◆ SHORT PROBLEM:
Rewrite the records below as a JSON list of strings with one string per line, skipping blank lines. Leave the pictures out of the answer.

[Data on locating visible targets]
---+---

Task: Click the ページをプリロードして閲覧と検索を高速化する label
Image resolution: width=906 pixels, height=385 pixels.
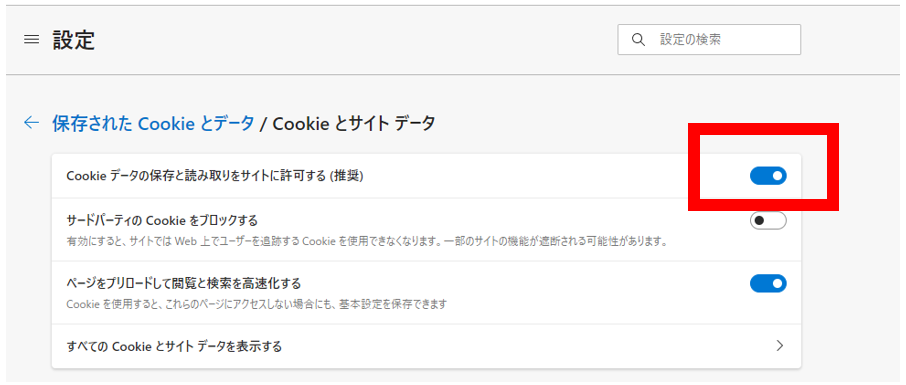Action: coord(184,283)
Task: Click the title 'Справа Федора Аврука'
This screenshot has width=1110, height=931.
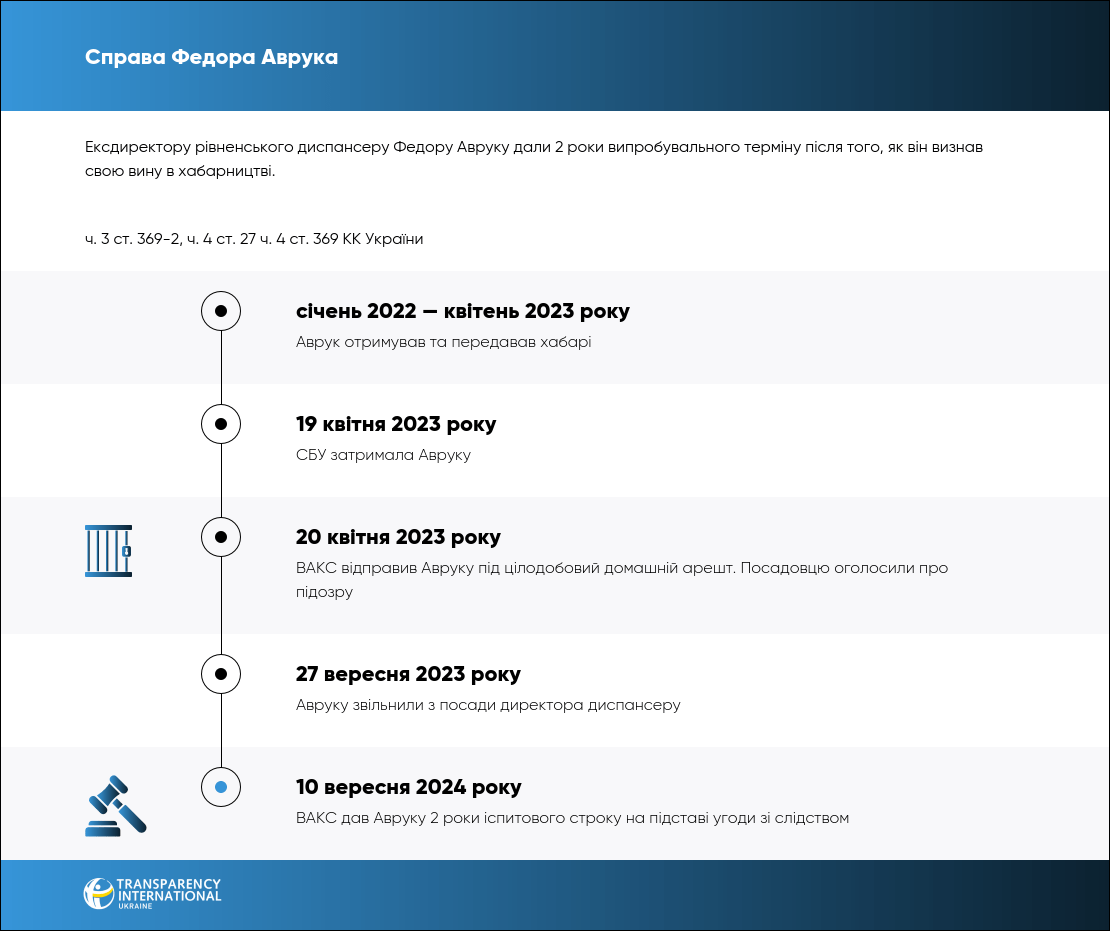Action: point(211,57)
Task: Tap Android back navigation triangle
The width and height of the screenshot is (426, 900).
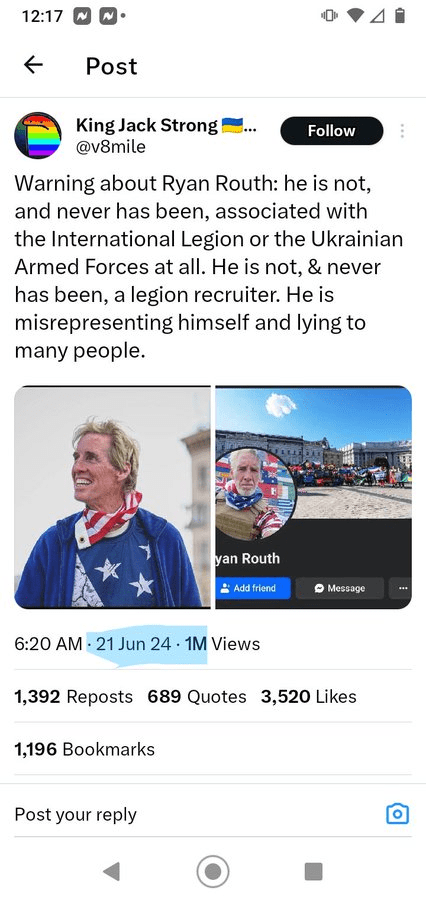Action: click(112, 871)
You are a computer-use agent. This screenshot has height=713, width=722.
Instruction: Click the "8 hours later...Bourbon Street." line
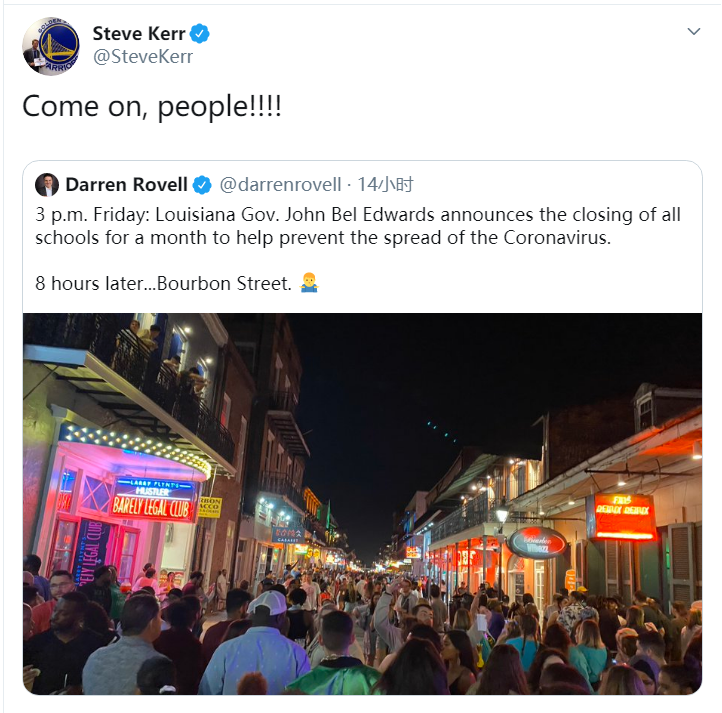163,283

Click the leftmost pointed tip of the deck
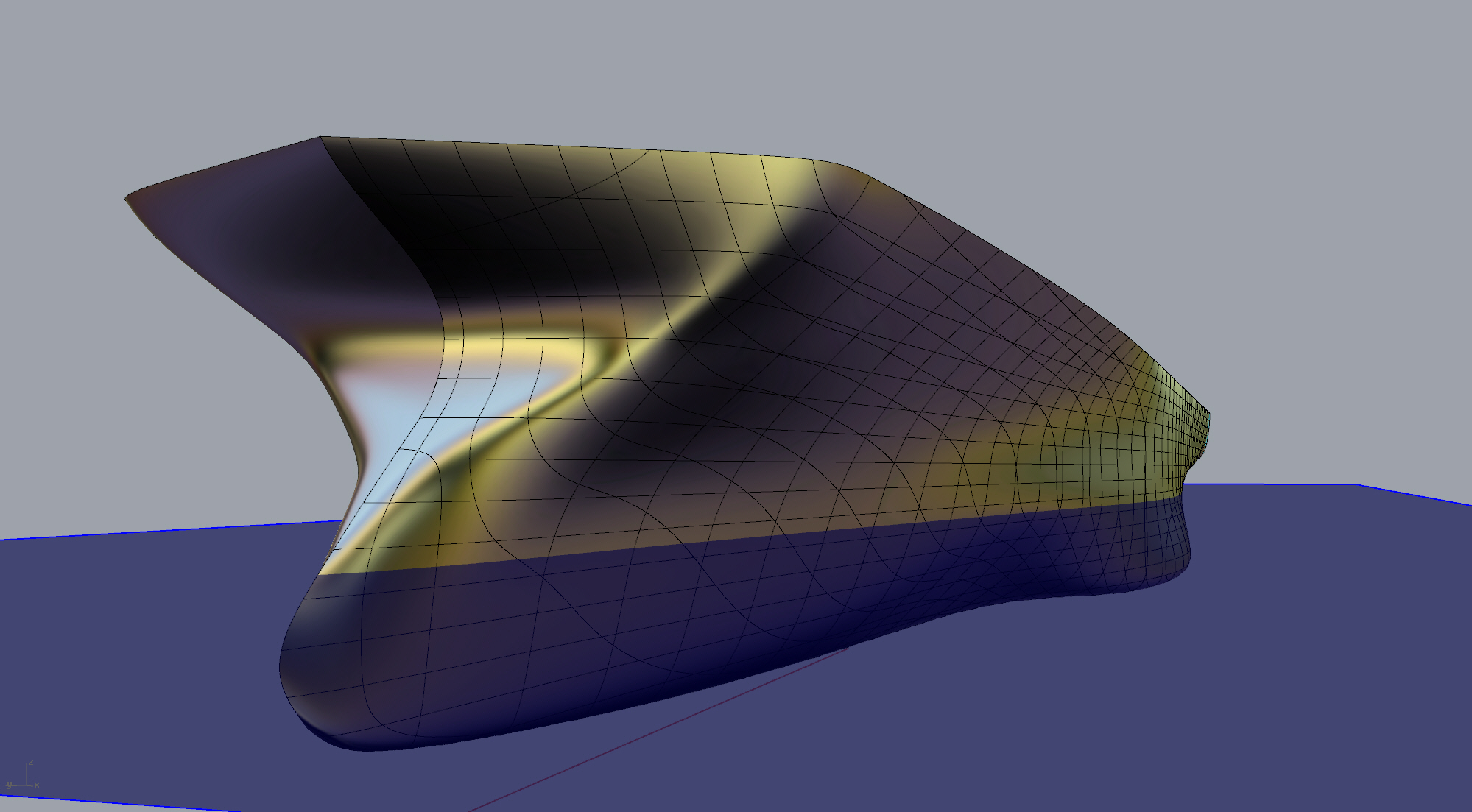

---+---

◆ SOLUTION TO THIS EXERCISE:
[
  "Task: Click the ページをプリロードして閲覧と検索を高速化する label",
  "Image resolution: width=906 pixels, height=385 pixels.",
  "Action: coord(184,283)",
  "Task: Click the title 'Справа Федора Аврука'",
  "This screenshot has width=1110, height=931.",
  "Action: point(211,57)",
  "Task: Tap Android back navigation triangle",
  "The width and height of the screenshot is (426, 900).",
  "Action: click(112, 871)",
  "You are a computer-use agent. This screenshot has height=713, width=722.",
  "Instruction: Click the \"8 hours later...Bourbon Street.\" line",
  "163,283",
  "Click the leftmost pointed tip of the deck"
]